*CHALLENGE:* Print these lines exactly as they appear.
** BEGIN **
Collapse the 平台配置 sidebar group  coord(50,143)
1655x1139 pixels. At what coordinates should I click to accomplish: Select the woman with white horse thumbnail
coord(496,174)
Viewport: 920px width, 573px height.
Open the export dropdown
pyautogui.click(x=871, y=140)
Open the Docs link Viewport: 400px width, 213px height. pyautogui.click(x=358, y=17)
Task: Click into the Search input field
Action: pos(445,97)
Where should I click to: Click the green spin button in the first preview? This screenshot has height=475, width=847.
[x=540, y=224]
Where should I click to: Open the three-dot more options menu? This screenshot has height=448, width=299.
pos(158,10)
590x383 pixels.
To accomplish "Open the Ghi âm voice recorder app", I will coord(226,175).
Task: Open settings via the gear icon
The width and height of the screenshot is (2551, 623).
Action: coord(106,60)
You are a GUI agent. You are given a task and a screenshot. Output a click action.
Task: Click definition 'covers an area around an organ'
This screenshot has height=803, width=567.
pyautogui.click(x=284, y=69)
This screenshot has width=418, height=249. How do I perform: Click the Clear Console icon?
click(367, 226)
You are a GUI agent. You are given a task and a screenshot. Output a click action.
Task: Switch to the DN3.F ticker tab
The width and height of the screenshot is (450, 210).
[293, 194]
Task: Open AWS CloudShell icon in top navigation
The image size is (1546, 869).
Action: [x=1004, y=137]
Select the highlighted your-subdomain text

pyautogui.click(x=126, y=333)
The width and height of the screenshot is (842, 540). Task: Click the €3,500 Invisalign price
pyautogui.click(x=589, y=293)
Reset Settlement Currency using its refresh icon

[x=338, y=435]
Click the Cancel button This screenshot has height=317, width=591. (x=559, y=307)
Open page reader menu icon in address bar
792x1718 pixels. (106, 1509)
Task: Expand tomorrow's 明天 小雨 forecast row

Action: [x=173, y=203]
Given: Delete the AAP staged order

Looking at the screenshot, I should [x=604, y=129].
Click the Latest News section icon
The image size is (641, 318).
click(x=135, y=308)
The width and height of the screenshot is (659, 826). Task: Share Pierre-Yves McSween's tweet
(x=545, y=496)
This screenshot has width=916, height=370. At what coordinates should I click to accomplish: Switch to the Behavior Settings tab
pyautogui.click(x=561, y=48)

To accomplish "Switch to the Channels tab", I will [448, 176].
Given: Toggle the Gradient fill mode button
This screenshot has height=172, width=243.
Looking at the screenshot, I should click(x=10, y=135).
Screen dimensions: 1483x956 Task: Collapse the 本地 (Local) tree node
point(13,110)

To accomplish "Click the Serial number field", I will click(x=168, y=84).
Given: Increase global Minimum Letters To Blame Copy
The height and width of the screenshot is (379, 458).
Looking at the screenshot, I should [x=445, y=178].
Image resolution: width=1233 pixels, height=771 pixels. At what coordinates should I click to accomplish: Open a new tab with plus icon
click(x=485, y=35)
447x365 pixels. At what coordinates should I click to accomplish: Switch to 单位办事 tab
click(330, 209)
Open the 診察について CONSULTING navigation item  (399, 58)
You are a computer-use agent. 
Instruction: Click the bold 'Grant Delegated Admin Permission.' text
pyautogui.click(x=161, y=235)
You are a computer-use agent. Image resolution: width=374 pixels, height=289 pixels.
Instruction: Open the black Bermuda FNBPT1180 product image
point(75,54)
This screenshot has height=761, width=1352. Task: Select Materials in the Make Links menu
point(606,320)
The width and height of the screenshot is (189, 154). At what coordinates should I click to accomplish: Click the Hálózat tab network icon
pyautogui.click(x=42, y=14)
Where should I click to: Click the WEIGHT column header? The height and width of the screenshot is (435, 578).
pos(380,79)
** END **
*SOLUTION FOR THIS TASK:*
Collapse the 平台配置 sidebar group  coord(50,143)
1655x1139 pixels. At what coordinates should I click to accomplish: Select the woman with white horse thumbnail
coord(496,174)
Viewport: 920px width, 573px height.
Open the export dropdown
pyautogui.click(x=871, y=140)
Open the Docs link Viewport: 400px width, 213px height. pyautogui.click(x=358, y=17)
Task: Click into the Search input field
Action: pos(445,97)
Where should I click to: Click the green spin button in the first preview? This screenshot has height=475, width=847.
[x=540, y=224]
Where should I click to: Open the three-dot more options menu? This screenshot has height=448, width=299.
pos(158,10)
590x383 pixels.
To accomplish "Open the Ghi âm voice recorder app", I will coord(226,175).
Task: Open settings via the gear icon
The width and height of the screenshot is (2551, 623).
Action: coord(106,60)
You are a GUI agent. You are given a task and a screenshot. Output a click action.
Task: Click definition 'covers an area around an organ'
This screenshot has height=803, width=567.
pyautogui.click(x=284, y=69)
This screenshot has width=418, height=249. How do I perform: Click the Clear Console icon?
click(367, 226)
You are a GUI agent. You are given a task and a screenshot. Output a click action.
Task: Switch to the DN3.F ticker tab
The width and height of the screenshot is (450, 210).
[293, 194]
Task: Open AWS CloudShell icon in top navigation
The image size is (1546, 869).
Action: [x=1004, y=137]
Select the highlighted your-subdomain text

pyautogui.click(x=126, y=333)
The width and height of the screenshot is (842, 540). Task: Click the €3,500 Invisalign price
pyautogui.click(x=589, y=293)
Reset Settlement Currency using its refresh icon

[x=338, y=435]
Click the Cancel button This screenshot has height=317, width=591. (x=559, y=307)
Open page reader menu icon in address bar
792x1718 pixels. (106, 1509)
Task: Expand tomorrow's 明天 小雨 forecast row

Action: [x=173, y=203]
Given: Delete the AAP staged order

Looking at the screenshot, I should [x=604, y=129].
Click the Latest News section icon
The image size is (641, 318).
click(x=135, y=308)
The width and height of the screenshot is (659, 826). Task: Share Pierre-Yves McSween's tweet
(x=545, y=496)
This screenshot has width=916, height=370. At what coordinates should I click to accomplish: Switch to the Behavior Settings tab
pyautogui.click(x=561, y=48)

To accomplish "Switch to the Channels tab", I will [448, 176].
Given: Toggle the Gradient fill mode button
This screenshot has height=172, width=243.
Looking at the screenshot, I should click(x=10, y=135).
Screen dimensions: 1483x956 Task: Collapse the 本地 (Local) tree node
point(13,110)

To accomplish "Click the Serial number field", I will click(x=168, y=84).
Given: Increase global Minimum Letters To Blame Copy
The height and width of the screenshot is (379, 458).
Looking at the screenshot, I should [x=445, y=178].
Image resolution: width=1233 pixels, height=771 pixels. At what coordinates should I click to accomplish: Open a new tab with plus icon
click(x=485, y=35)
447x365 pixels. At what coordinates should I click to accomplish: Switch to 单位办事 tab
click(330, 209)
Open the 診察について CONSULTING navigation item  (399, 58)
You are a computer-use agent. 
Instruction: Click the bold 'Grant Delegated Admin Permission.' text
pyautogui.click(x=161, y=235)
You are a computer-use agent. Image resolution: width=374 pixels, height=289 pixels.
Instruction: Open the black Bermuda FNBPT1180 product image
point(75,54)
This screenshot has height=761, width=1352. Task: Select Materials in the Make Links menu
point(606,320)
The width and height of the screenshot is (189, 154). At what coordinates should I click to accomplish: Click the Hálózat tab network icon
pyautogui.click(x=42, y=14)
Where should I click to: Click the WEIGHT column header? The height and width of the screenshot is (435, 578).
pos(380,79)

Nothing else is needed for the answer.